[TASK TO COMPLETE]: Give back exactly the lines of the material below, starting with the line with "Приборы для внутривенного" and going on through the line with "Ларингоскопы (900, 90)".
○ ○ ○ ○
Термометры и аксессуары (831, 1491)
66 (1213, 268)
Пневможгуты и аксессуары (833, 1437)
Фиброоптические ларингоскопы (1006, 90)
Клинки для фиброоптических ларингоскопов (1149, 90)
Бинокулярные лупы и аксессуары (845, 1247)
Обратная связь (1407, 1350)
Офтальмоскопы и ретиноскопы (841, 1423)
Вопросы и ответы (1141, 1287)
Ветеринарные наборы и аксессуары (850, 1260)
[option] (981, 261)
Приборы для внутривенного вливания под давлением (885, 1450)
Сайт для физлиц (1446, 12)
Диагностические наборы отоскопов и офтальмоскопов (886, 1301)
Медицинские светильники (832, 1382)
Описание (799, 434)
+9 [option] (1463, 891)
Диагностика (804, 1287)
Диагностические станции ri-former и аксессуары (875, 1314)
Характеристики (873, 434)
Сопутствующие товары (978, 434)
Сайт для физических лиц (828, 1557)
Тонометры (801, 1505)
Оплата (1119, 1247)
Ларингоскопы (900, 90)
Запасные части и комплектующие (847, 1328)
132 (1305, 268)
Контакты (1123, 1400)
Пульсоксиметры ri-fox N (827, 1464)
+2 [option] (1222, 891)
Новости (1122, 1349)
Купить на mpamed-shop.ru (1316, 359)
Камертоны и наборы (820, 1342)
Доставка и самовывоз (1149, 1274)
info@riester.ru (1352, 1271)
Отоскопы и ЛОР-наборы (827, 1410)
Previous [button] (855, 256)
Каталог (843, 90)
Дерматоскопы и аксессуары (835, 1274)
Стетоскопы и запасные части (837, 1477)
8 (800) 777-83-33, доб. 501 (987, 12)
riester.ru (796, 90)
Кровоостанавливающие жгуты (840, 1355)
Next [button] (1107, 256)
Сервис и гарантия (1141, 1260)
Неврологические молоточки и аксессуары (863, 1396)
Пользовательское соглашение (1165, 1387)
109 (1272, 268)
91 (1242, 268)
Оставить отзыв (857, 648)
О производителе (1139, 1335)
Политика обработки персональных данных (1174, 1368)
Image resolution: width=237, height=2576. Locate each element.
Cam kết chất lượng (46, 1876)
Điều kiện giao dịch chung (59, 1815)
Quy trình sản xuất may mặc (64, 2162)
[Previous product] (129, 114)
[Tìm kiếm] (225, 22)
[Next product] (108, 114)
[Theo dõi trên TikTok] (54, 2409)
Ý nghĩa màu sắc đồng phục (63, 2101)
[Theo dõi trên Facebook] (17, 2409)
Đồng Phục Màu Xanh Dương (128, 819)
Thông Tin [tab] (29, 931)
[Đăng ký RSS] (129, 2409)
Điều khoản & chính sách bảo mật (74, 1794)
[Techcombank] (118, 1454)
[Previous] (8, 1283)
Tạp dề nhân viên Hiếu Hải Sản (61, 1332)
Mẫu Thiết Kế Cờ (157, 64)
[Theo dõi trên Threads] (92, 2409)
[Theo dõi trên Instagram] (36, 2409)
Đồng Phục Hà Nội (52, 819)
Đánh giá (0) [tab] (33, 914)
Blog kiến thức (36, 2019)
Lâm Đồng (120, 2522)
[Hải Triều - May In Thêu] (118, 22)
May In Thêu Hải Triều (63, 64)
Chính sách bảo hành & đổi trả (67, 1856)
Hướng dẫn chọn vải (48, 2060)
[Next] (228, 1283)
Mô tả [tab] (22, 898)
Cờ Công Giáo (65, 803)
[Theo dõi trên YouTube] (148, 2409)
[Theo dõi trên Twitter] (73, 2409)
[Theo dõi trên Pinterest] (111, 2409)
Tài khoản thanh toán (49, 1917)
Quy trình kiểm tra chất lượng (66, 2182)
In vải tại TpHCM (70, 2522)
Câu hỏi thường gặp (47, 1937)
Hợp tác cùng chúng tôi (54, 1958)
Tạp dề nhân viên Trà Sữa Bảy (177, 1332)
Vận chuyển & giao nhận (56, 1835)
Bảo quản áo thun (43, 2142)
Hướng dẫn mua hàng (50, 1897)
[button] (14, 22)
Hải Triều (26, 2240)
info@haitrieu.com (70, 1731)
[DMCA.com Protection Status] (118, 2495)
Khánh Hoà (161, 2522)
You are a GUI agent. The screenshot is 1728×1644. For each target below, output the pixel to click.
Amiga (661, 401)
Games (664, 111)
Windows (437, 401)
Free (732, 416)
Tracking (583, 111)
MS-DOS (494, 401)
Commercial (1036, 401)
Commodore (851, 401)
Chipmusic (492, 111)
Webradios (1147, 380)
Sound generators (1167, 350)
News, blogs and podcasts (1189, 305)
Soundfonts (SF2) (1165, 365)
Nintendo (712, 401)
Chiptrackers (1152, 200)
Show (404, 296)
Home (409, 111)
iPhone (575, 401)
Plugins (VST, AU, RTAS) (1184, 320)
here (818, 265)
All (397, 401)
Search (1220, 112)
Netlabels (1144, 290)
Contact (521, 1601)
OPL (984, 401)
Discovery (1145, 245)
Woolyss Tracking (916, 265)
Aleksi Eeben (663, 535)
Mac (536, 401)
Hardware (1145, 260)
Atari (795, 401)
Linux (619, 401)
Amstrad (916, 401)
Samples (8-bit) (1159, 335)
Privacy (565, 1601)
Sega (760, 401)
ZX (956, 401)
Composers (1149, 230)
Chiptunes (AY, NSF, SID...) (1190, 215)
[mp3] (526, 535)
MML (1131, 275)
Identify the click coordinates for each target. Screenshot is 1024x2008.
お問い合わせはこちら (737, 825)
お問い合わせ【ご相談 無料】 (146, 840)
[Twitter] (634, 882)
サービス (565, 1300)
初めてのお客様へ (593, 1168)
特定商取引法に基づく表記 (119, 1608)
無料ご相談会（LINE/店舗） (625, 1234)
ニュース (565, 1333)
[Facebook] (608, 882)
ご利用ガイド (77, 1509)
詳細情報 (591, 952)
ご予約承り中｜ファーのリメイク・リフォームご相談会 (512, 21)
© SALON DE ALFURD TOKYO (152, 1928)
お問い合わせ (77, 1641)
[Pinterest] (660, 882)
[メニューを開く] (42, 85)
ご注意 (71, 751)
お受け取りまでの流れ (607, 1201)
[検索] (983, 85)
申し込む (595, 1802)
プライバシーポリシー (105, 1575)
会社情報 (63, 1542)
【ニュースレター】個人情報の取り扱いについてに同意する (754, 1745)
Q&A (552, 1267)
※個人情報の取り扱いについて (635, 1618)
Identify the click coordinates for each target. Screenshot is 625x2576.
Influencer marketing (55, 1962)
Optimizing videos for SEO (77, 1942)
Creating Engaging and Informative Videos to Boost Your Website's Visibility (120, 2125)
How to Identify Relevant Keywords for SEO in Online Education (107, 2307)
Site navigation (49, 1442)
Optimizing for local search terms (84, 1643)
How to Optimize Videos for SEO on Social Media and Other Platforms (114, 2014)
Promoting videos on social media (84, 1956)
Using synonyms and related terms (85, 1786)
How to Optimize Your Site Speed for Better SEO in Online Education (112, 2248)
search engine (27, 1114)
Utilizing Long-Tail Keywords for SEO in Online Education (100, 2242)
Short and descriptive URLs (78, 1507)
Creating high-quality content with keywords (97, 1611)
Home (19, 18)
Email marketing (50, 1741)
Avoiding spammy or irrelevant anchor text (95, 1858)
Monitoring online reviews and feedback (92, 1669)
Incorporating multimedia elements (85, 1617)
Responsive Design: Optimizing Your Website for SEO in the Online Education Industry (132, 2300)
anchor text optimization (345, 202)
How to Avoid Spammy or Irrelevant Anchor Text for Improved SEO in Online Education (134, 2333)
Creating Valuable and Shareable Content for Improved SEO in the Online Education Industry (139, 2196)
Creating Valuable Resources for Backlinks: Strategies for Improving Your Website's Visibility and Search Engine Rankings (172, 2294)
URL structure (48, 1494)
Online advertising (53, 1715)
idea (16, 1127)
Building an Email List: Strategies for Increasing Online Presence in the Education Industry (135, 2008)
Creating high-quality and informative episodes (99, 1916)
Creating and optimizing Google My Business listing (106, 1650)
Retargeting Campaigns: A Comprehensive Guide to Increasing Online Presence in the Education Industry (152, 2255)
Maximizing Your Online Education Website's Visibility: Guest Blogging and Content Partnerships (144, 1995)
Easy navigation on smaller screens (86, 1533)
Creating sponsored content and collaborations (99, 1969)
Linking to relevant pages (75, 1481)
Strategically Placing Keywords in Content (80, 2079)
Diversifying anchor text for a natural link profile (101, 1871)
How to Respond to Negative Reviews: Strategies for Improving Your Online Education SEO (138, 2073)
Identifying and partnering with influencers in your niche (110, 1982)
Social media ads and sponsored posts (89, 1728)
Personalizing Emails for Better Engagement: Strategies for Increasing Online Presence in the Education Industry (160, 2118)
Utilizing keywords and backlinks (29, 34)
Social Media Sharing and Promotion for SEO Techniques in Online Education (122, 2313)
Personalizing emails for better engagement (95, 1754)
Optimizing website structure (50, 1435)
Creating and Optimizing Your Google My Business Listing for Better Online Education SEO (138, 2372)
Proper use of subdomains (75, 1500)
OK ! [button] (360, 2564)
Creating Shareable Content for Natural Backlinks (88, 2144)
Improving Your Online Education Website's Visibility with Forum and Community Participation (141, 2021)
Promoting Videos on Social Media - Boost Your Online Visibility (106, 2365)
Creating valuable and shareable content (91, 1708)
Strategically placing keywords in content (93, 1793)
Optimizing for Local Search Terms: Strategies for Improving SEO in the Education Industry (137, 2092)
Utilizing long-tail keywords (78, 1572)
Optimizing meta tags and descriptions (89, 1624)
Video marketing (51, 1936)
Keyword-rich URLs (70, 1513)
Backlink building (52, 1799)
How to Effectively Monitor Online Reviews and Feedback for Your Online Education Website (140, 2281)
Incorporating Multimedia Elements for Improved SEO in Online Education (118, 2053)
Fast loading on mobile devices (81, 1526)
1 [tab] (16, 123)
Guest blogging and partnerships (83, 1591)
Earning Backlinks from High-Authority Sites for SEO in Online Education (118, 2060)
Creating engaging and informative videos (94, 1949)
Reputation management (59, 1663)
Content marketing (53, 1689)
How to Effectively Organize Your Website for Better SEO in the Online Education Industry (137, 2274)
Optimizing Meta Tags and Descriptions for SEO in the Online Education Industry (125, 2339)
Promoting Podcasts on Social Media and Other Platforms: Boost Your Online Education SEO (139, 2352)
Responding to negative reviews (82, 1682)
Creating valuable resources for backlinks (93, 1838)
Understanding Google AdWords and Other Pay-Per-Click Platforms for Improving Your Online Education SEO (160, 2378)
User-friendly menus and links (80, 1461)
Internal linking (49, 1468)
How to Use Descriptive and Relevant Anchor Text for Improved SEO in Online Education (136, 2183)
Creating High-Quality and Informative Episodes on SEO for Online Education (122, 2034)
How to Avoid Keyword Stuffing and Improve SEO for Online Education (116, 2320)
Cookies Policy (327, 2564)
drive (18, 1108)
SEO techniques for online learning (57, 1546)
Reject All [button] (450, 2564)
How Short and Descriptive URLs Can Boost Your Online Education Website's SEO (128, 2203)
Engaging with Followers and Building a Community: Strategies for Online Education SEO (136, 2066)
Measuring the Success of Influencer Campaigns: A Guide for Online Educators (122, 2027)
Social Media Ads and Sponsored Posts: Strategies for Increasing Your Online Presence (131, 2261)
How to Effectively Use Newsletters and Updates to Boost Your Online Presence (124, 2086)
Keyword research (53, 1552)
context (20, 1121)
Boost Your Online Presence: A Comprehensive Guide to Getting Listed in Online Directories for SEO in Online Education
○ ○ ○ ○
[ANSWER AREA]:
Приборы для внутривенного вливания под давлением (885, 1450)
Сайт для физлиц (1446, 12)
Диагностические наборы отоскопов и офтальмоскопов (886, 1301)
Медицинские светильники (832, 1382)
Описание (799, 434)
+9 [option] (1463, 891)
Диагностика (804, 1287)
Диагностические станции ri-former и аксессуары (875, 1314)
Характеристики (873, 434)
Сопутствующие товары (978, 434)
Сайт для физических лиц (828, 1557)
Тонометры (801, 1505)
Оплата (1119, 1247)
Ларингоскопы (900, 90)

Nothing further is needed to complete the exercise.